Read the data and repeat all of it exactly.

.....

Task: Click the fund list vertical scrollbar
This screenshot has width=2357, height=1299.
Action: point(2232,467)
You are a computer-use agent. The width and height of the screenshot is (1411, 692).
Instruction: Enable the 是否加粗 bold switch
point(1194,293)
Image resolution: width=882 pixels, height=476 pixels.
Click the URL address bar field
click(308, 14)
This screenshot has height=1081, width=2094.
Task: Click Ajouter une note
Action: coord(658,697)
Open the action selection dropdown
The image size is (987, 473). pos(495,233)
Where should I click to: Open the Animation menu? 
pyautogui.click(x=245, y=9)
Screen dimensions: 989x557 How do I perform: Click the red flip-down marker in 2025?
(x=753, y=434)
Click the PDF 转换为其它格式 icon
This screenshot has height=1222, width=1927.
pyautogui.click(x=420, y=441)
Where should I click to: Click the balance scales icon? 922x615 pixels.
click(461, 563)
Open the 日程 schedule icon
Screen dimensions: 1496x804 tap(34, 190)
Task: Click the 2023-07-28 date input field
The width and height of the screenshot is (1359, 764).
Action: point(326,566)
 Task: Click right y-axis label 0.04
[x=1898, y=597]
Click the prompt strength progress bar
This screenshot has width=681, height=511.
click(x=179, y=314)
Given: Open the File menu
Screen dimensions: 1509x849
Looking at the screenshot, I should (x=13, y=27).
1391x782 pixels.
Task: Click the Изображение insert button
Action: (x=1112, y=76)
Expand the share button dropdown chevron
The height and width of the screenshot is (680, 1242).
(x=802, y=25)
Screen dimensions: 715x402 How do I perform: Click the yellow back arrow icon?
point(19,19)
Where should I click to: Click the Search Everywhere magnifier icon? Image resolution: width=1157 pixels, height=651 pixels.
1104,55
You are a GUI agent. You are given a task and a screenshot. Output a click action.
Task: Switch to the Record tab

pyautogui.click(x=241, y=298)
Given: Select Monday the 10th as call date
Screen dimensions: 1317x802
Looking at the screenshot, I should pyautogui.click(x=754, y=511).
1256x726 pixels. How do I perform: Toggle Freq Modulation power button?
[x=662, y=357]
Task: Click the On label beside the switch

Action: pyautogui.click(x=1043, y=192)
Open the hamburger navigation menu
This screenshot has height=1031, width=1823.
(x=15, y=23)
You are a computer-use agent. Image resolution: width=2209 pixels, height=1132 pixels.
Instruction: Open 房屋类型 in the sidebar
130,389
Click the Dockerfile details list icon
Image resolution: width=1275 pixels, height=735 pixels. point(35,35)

.....

> [THE ANSWER]:
Task: Click the fund list vertical scrollbar
This screenshot has width=2357, height=1299.
Action: point(2232,467)
You are a computer-use agent. The width and height of the screenshot is (1411, 692).
Instruction: Enable the 是否加粗 bold switch
point(1194,293)
Image resolution: width=882 pixels, height=476 pixels.
Click the URL address bar field
click(308, 14)
This screenshot has height=1081, width=2094.
Task: Click Ajouter une note
Action: coord(658,697)
Open the action selection dropdown
The image size is (987, 473). pos(495,233)
Where should I click to: Open the Animation menu? 
pyautogui.click(x=245, y=9)
Screen dimensions: 989x557 How do I perform: Click the red flip-down marker in 2025?
(x=753, y=434)
Click the PDF 转换为其它格式 icon
This screenshot has height=1222, width=1927.
pyautogui.click(x=420, y=441)
Where should I click to: Click the balance scales icon? 922x615 pixels.
click(461, 563)
Open the 日程 schedule icon
Screen dimensions: 1496x804 tap(34, 190)
Task: Click the 2023-07-28 date input field
The width and height of the screenshot is (1359, 764).
Action: point(326,566)
 Task: Click right y-axis label 0.04
[x=1898, y=597]
Click the prompt strength progress bar
This screenshot has width=681, height=511.
click(x=179, y=314)
Given: Open the File menu
Screen dimensions: 1509x849
Looking at the screenshot, I should (x=13, y=27).
1391x782 pixels.
Task: Click the Изображение insert button
Action: (x=1112, y=76)
Expand the share button dropdown chevron
The height and width of the screenshot is (680, 1242).
(x=802, y=25)
Screen dimensions: 715x402 How do I perform: Click the yellow back arrow icon?
point(19,19)
Where should I click to: Click the Search Everywhere magnifier icon? Image resolution: width=1157 pixels, height=651 pixels.
1104,55
You are a GUI agent. You are given a task and a screenshot. Output a click action.
Task: Switch to the Record tab

pyautogui.click(x=241, y=298)
Given: Select Monday the 10th as call date
Screen dimensions: 1317x802
Looking at the screenshot, I should pyautogui.click(x=754, y=511).
1256x726 pixels. How do I perform: Toggle Freq Modulation power button?
[x=662, y=357]
Task: Click the On label beside the switch

Action: pyautogui.click(x=1043, y=192)
Open the hamburger navigation menu
This screenshot has height=1031, width=1823.
(x=15, y=23)
You are a computer-use agent. Image resolution: width=2209 pixels, height=1132 pixels.
Instruction: Open 房屋类型 in the sidebar
130,389
Click the Dockerfile details list icon
Image resolution: width=1275 pixels, height=735 pixels. point(35,35)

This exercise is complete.